Markets have surged higher this year, led by the US, despite the evaporation of hopes of any profits growth. Valuations have become notably more expensive as a result. More positively, Trump has announced a ‘phase one’ trade deal with China. According to Trump this deal is “phenomenal” and “amazing for all” although the details released so far are very sketchy. Given Trump’s record, we take this to mean that it is nothing but window dressing and an excuse to call a truce during the run up to the election. Anything else will be a bonus.

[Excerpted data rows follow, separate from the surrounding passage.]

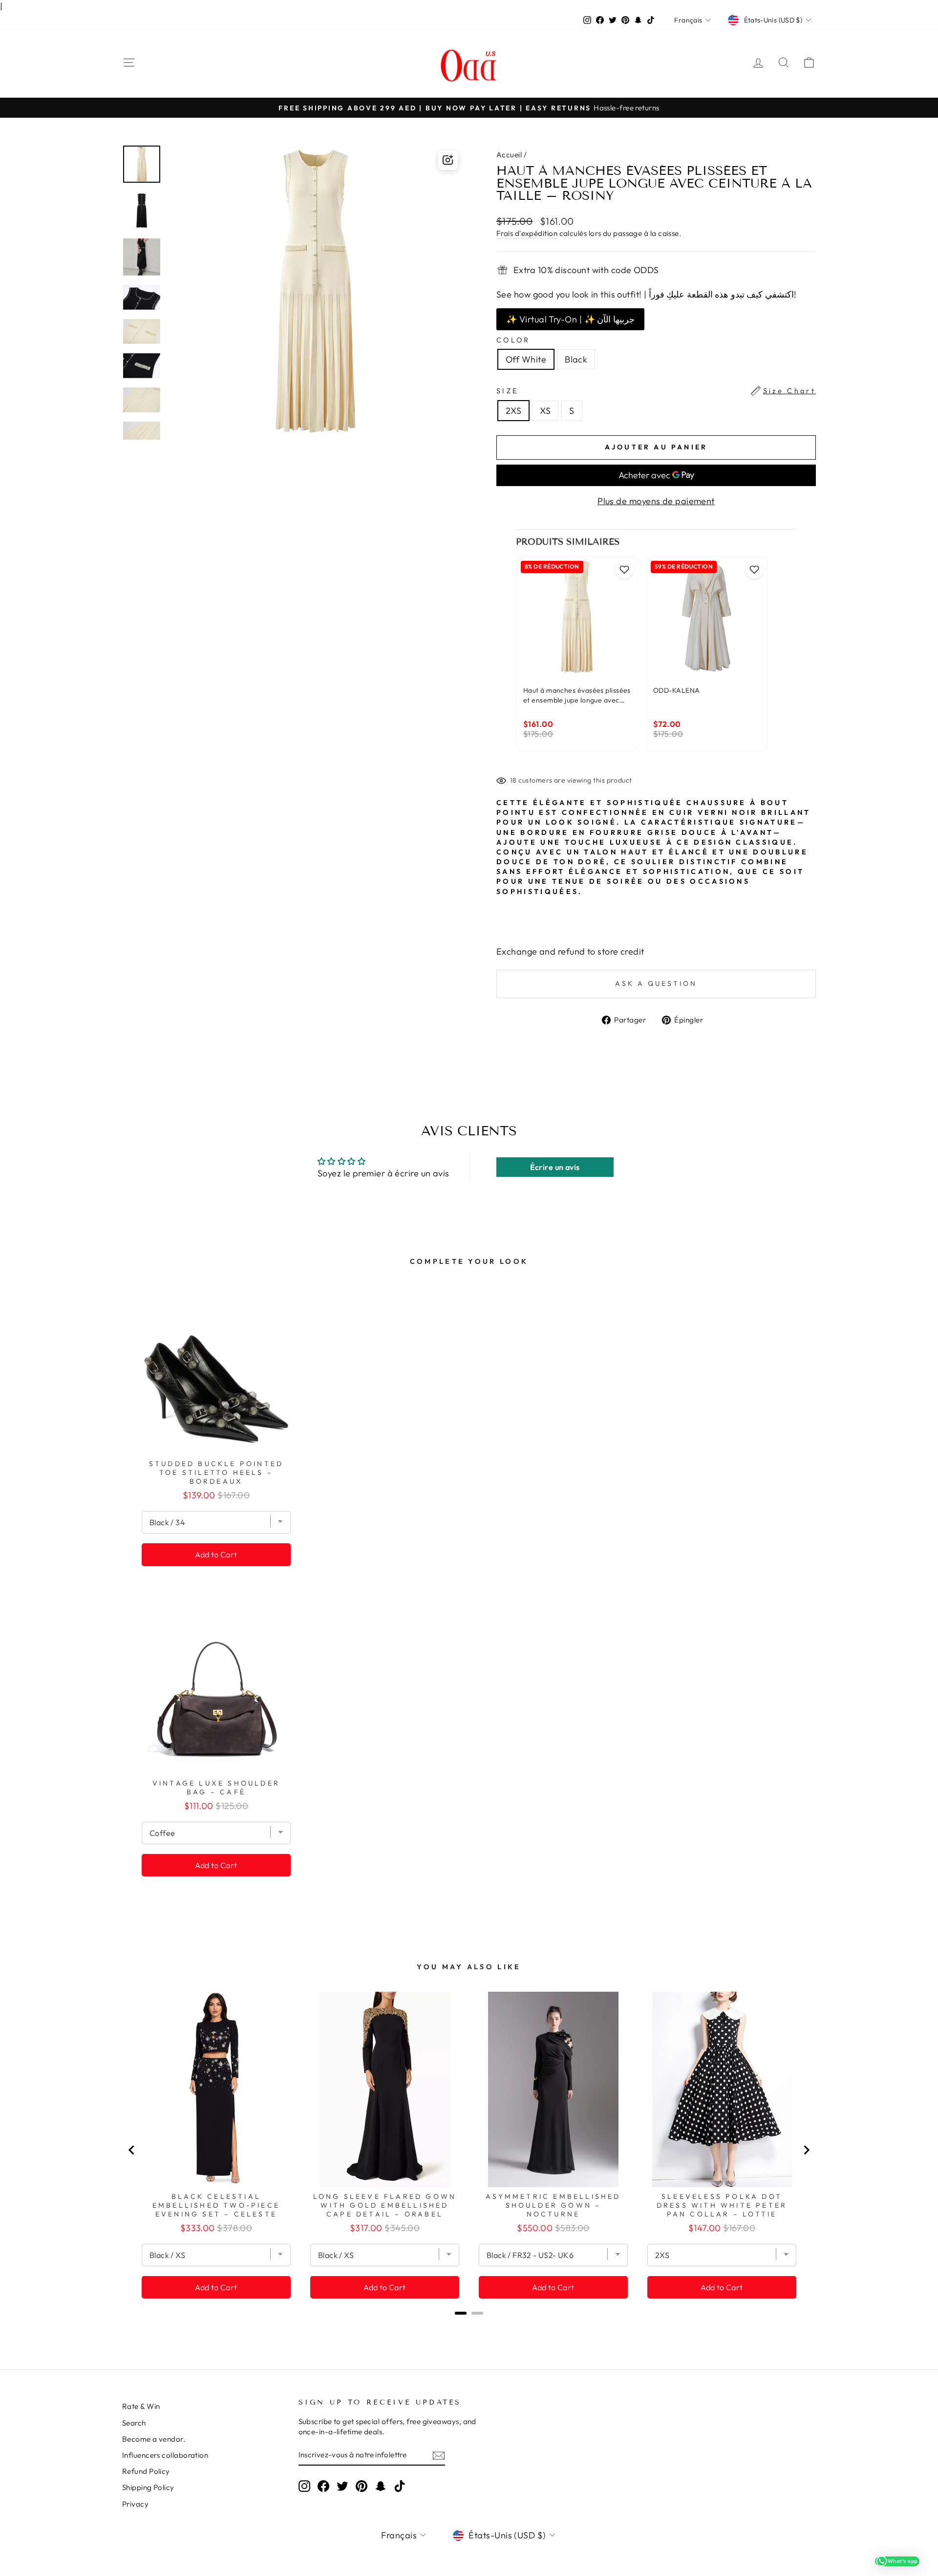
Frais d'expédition (526, 233)
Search (134, 2422)
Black (576, 359)
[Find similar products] (448, 160)
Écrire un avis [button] (555, 1167)
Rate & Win (141, 2406)
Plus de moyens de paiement (656, 501)
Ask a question (656, 983)
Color (513, 340)
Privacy (135, 2504)
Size (656, 390)
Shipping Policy (148, 2487)
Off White (526, 359)
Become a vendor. (153, 2439)
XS (545, 410)
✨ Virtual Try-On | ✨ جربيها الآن (570, 319)
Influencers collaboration (165, 2455)
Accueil (509, 154)
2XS (513, 410)
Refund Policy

Despite climbs in stockmarkets this year, equity risk premia remain juicy. Valuations remain pricy compared to history, but this is no surprise given the unprecedented low bond yields. Determining our tactical positioning under these conditions is difficult as the past provides no guidance. One of the few tools left in policy makers box is fiscal spending, yet budgets are already well into deficit in developed economies with the principal exception of Germany. We can do little more than make educated guesses as to what might happen. On balance we think caution in equity positioning remains appropriate despite the slight improvement in the economic outlook.

The UK electorate was left with a miserable set of options: a Shadow Cabinet offering a Marx & Spenders manifesto, or a continuation of the Shallow Cabinet with a questionable record of competence and probity. Brexit seems to have been the critical swing factor. However, for the first time in over a decade we have a government that has a free hand politically and some room for fiscal spending. We are no fans of the UK economy as it faces a number of structural issues such as the feeble levels of productivity growth and a sizeable trade deficit. Nor is a trade agreement with the EU a done deal and we expect further delivery pains over the coming 12 months.

The election result has lifted both the price of sterling and the UK stockmarket but in the context of the market’s performance since the referendum, this is a blip. To illustrate, over the last four years, the FTSE All Share Index is up 45%, whereas the US S&P 500 index is up 90%. We have been correct to underweight UK assets since the referendum and it is time to reduce our underweight which has started to become significant in places. We suspect that many international asset allocators will lift their stance on the UK market from uninvestable to merely undesirable in their New Year deliberations and the money which has flooded out of the market should reverse. Flows are most likely at first to be directed passively into indices. This suggests we too should for the moment go passive, especially as we deal with year-end liquidity issues. There will be upsets to come for markets and we do not envisage a completely smooth run in finalising Brexit. Ultimately, we dismiss outright the idea of a hard Brexit, which would spell the end of the Union as the now Catholic majority in Northern Ireland and the strong SNP in Scotland would surely demand. However, a market wobble would provide us with a grand opportunity to switch from passives to active UK funds orientated towards cheap domestics.

We considered trimming our modest overweights in Japan or GEM to finance the move. Instead we have elected to go underweight US. The US market always appears expensive, but looking at the top ten companies in the S&P 500 only JP Morgan is trading below 20x; Amazon is on 77x (admittedly cheap to its history). Even the mature tech companies such as Apple and Microsoft are on 22x and 30x respectively. Frankly, we have no idea what the correct valuations for these businesses are but what has contented us in the past is that these types of assets simply don’t exist elsewhere in the world. What we do know is that the Democrats will be sorely tempted to lift corporation taxes if they win the Presidential elections in November. This could take 10% off prices and alone is good justification to take some profits.

We also discussed property and we are very thankful to be out of it. The FT100 retail focused Intu Properties has fallen 70% this year, and other property companies are trading on large discounts. UK direct property funds are beginning to gate and we think that worse is to come. With business rates where they are, rental incomes from some retail properties will fall to zero and it will take years to bring supply back in balance with demand. Many ‘primary’ retail properties will begin to feel decidedly secondary and could end up as tertiary. We should investigate how much retail constitutes in the main property indices. At its peak this exceeded 60%.

Within our matrix we are reducing US equities to ‘avoid’ but have not lifted UK equities to ‘neutral’. Our portfolios will remain underweight UK though less so than before, largely to finance our underweight equity stance and desire to hold specialist international strategies.